When looking for a new place earlier this year, I had to take into account the time it would take me to get to a delivery ward (förlossningsavdelning) from there. It was a bit cumbersome to check since I was looking at multiple cities, so I decided to make a map in three easy steps:
Get the list of all the Swedish hospitals that have a delivery ward
Find out from which areas one can reach those hospitals within 30, 60, and 120 minutes
Put the areas on a map.
These are the results: half an hour, an hour, and two hours. The image can be open in a new tab, it’s a bit bigger then.
Update: slow but interactive (with zoom in/zoom out) versions for: 30 minutes, 60 minutes, 120 minutes (the last one often fails to load, unfortunately).
A map of the population density from Statistics Sweden (aka SCB):
At least two delivery wards were closed down in the last five years: one in Sollefteå (Västernorrland) in 2016, and one in Karlskoga (Örebro län), in 2019. If on the day you need it the closest delivery ward is full (which is more likely during the summer, I read somewhere), you will be told to go to another one. This can even happen in Stockholm, apparently, which has multiple delivery wards; in this interview, a Swedish tv presenter tells a story of her second child’s birth. There weren’t any free places anywhere in Stockholm, so she got redirected to Gävle (that’s about 170 km to the north by E4).

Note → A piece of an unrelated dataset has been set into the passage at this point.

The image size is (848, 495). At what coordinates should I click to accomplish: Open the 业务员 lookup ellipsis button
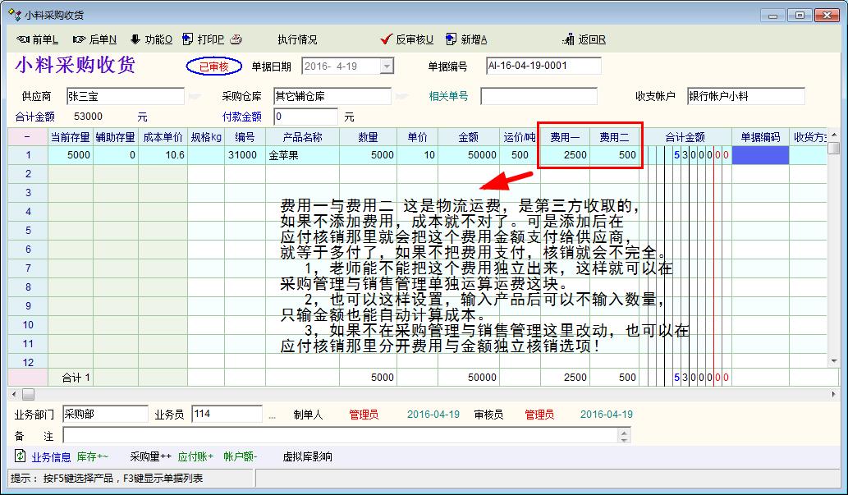pyautogui.click(x=273, y=415)
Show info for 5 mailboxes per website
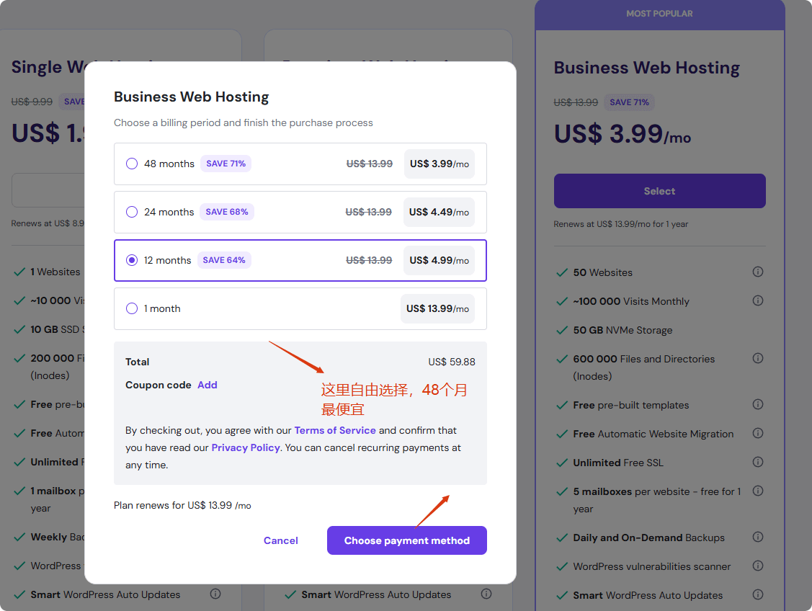Viewport: 812px width, 611px height. [x=757, y=491]
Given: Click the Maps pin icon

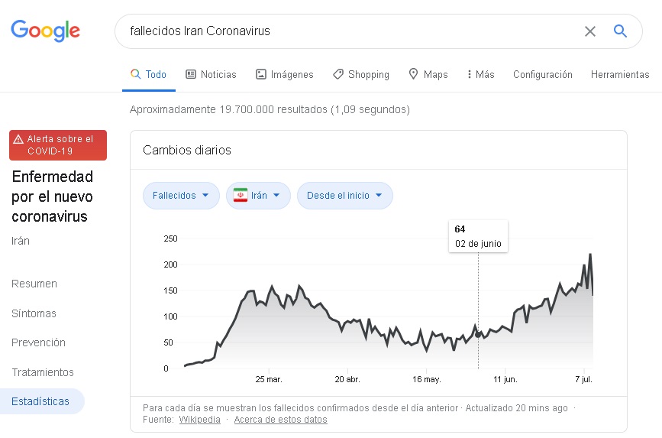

The guiding principle I used when making the maps was “throw together the first things that seem kinda fitting”. Below are some technical details about those things.
This part was manual as hell. I started with using 1177.se’s “Hitta vård” function, but somehow it did not show me all the förlossningsavdelningar. In the end, I used a recent article from Swedish public television to get all the relevant hospitals, and went through them one by one, using their websites to determine where exactly the delivery ward is (bigger hospitals have multiple buildings). Shout out to Skåne’s hospitals that make it very easy to find this information.

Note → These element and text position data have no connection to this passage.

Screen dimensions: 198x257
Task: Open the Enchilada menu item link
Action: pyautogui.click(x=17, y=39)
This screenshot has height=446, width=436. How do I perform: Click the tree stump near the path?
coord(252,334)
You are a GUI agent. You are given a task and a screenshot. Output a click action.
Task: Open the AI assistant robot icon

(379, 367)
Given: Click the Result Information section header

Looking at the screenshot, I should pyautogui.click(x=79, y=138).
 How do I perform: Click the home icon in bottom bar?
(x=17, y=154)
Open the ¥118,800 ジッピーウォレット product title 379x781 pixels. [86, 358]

All the coordinates ended up in a dictionary in my Python script.
This part was less manual, but still more manual than I had anticipated. There’s this beautiful service called TravelTime which exposes an API for getting exactly this sort of data. You just POST a request and get a simple json back. The pricing is in the hundreds and thousands of GBP per month, but luckily it’s possible to get a free API key for a short trial. Since I only needed to make a few requests, it fit perfectly.

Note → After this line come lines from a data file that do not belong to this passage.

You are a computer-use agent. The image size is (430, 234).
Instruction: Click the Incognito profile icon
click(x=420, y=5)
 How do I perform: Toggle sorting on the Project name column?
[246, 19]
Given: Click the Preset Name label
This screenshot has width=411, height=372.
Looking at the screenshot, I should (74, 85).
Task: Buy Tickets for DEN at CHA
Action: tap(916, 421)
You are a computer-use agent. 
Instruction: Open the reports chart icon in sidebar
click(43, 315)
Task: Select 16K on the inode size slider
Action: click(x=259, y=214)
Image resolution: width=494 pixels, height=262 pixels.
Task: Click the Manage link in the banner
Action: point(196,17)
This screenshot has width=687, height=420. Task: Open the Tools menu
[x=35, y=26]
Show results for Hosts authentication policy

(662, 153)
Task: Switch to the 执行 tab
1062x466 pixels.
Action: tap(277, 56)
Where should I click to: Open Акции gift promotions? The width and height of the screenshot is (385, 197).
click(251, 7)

Except of course not. First I found out that each request to the API can only contain ten searches. Fair enough. The free trial key is limited to ten requests per day and 14 days; I needed to check 44 hospitals × 3 time limits (half an hour, one hour, two hours), which means 132 searches in total. 132 searches divided into batches of ten to fit into a request ⇒ 14 requests is enough. I can make 10 requests per day ⇒ two days is all I need, not counting testing.
Except of course not. On some days of my trial, I would get three responses back, and the rest of my requests would be met with an error about surpassing the daily limit. Other days it was more than three, and sometimes it was fewer. At some point I added a pause between my requests. This had no effect whatsoever. The alerts about approaching the daily limit sometimes came and sometimes didn’t. I have no idea what kind of eventual consistency was at play here, but in the end I just modified my script to keep track of the successfully completed searches and retry the rest every morning until I got them all. It took considerably more days than two.
Anyway, the documentation of the API was pretty good, and the examples helpful. Most importantly, the data returned looked accurate.
My search for things to do with a json full of longitudes and latitudes brought me very quickly to Tom MacWright’s blog I already know and love. I skimmed through this post about GeoJSON to get a feeling for it, added about ten lines to my script to transform TravelTime’s response json:s into GeoJSON:s, and proceeded directly to poking geojson.io. It’s slick.
As the last step, I used another tiny script to add 'properties': {'stroke':
'#<some_color>', 'fill': '<some_other_color>'}
to the geojson files so that
the maps are not so uniformly grey. The end!